TASK » Please extend the text on the HER2 aptamer–EGFR siRNA chimera, picking up after its final sentence.

EXTRACT PROVIDED »
========

AsiCs are cell type specific, low immunogenicity, ease of production, thermostable, and less batch-to-batch variation.[23,42] Therefore, AsiCs are emerging as a new potent targeted therapeutic. AsiC as a single entity can be easily administrated to patients and is expected to have less cost in passing regulatory approval than multiple-drug combination. In this study, we have used bivalent HER2 aptamer to deliver EGFR siRNA into HER2 positive cells with the approach we have established in previous studies in which bivalent PSMA aptamer has successfully delivered two siRNAs (target on EGFR and surivivn).[30] We confirmed that bivalent HER2 aptamer, similar to bivalent PSMA aptamer, can effectively introduce siRNA into cytoplasm and silence target gene. This study shows that HEH has much better therapeutic efficacy than HER2 aptamer. This suggests that targeting of HER2 and EGFR has a synergistic effect on inhibition of HER2 expressing breast cancer growth.

Without delivery aid, free EGFR siRNA does not have gene silencing effect. By insertion into a chimera, an EGFR siRNA was positioned between two HER2 aptamers; in this way, EGFR siRNA can be delivered into cells and play silencing effect. Notably, EGFR siRNA in HEH plays dual functions: as a gene inhibitor and as an adaptor molecule. As an adaptor, EGFR siRNA bridges two single HER2 aptamer together that will increase overall chimera size. HEH molecular weight (MW) is 40.12 KDa, which is much larger than HER2 aptamer only (MW 11.56 kDa); therefore, HEH is supposed to have increased circulation time versus HER2 aptamer only. Within HEH, HER2 aptamer also plays dual functions: an antagonist against HER2 signaling pathway and as a carrier to deliver EGFR siRNA into HER2 expressing cells. In the xenograft treatment, HEH efficacy is superior to HER2 aptamer only, which may attribute longer circulation time of HEH. We will further test this hypothesis in the next experiments.

========

Records drawn from a dataset:
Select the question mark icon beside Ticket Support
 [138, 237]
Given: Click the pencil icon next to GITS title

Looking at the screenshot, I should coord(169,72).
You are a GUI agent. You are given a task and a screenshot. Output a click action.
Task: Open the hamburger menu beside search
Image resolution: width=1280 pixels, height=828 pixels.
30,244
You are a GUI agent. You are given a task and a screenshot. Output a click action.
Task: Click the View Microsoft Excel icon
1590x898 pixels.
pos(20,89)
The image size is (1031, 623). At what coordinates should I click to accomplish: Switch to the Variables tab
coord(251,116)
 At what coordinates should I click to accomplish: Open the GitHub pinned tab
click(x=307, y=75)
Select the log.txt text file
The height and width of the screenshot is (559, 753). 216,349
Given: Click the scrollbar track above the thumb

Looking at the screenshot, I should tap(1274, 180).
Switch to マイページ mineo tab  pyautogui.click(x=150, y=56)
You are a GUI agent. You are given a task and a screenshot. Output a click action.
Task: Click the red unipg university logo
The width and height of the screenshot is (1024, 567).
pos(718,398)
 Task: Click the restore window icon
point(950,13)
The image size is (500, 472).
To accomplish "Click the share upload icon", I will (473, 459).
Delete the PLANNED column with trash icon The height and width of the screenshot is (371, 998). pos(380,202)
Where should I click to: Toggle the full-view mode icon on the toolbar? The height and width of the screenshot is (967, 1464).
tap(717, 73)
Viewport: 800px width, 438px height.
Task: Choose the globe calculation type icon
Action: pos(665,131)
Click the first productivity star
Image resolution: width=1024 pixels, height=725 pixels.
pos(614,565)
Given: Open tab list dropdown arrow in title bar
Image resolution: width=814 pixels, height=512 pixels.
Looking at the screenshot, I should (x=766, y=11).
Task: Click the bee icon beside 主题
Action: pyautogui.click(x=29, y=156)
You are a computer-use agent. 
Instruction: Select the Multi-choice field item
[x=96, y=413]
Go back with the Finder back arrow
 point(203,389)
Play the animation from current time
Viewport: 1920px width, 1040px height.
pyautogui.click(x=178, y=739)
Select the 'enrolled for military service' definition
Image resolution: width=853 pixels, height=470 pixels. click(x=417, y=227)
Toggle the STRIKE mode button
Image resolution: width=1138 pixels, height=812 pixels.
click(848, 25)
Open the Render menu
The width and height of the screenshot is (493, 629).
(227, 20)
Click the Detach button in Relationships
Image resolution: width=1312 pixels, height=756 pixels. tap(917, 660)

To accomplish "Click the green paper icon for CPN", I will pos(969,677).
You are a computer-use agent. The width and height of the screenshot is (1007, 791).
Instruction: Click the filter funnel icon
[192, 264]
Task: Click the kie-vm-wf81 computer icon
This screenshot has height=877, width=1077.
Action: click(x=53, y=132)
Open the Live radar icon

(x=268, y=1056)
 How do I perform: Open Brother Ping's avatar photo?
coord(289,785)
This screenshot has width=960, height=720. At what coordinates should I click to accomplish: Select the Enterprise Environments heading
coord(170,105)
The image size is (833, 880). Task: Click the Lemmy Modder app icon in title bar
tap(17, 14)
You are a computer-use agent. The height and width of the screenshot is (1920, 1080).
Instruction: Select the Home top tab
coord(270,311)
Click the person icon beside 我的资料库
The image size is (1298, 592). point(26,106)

========

ANSWER TO THIS TASK »
We did not see any evidence of toxicity or weight loss in HEH treated mice. Many studies have shown that nucleic acid-based AsiCs do not stimulate innate immunity and not elicit antibodies.[36,43] Therefore, repeat administration may be allowed for AsiCs. Compared with antibody (150 kDa), HEH is much smaller and thus expected to have higher tissue penetration capability. With chemical modification, RNA serum stability can be easily improved by incorporation of 2′fluoro (F)-pyrimidines into RNAs during transcription. 2′ F-modified RNA can keep stable in circulation for 24–48 h.[44] Clinical Phase I and II studies demonstrated that siRNA therapeutics can remain gene knockdown for several weeks in liver and have not shown unacceptable toxicity.[45]

These studies provide a new tool to target HER2 and EGFR with ease of production and low immunogenicity. By combining with inhibitors to HER3[46] or IGFR,[47] or VEGF,[48] HEH is promising to target a wide range of cancers with upregulated HER2 and EGFR. Compared with our previous chimera H2EH3 (HER2 aptamer-EGFR siRNA-HER3 aptamer), which depends on HER2 and HER3 expressing to deliver EGFR siRNA, in HEH, EGFR siRNA delivery will only need HER2 expression that may apply wider cell types than H2EH3. We envision HEH will be a new tool in the cancer-targeted therapeutic toolbox.

By using cell-type specific aptamer, AsiCs can avoid off-target effect and has potential to silence virtually any gene. Two major disadvantages of RNA therapeutics are sensitive to the nuclease degradation and rapid renal clearance due to small size. Fortunately, chemical modification has significantly enhanced the resistance to nuclease and basically solved the problem of serum stability.[49] By adding PEG or cholesterol or designing bivalent aptamer, AsiC size can be increased and circulation time can easily reach 24 h to several days.[36,50,51] To further improve gene silencing potency of a siRNA in the context of an AsiC, efforts should be put to enhance endosomal escape. With the progress in solving all problems related to aptamer application, AsiC is potential to treat inherently challenging diseases (cancer and HIV) and reduce side-effects inherent to traditional therapies. We envision that RNA-based therapeutics will play dominant roles in future medicine.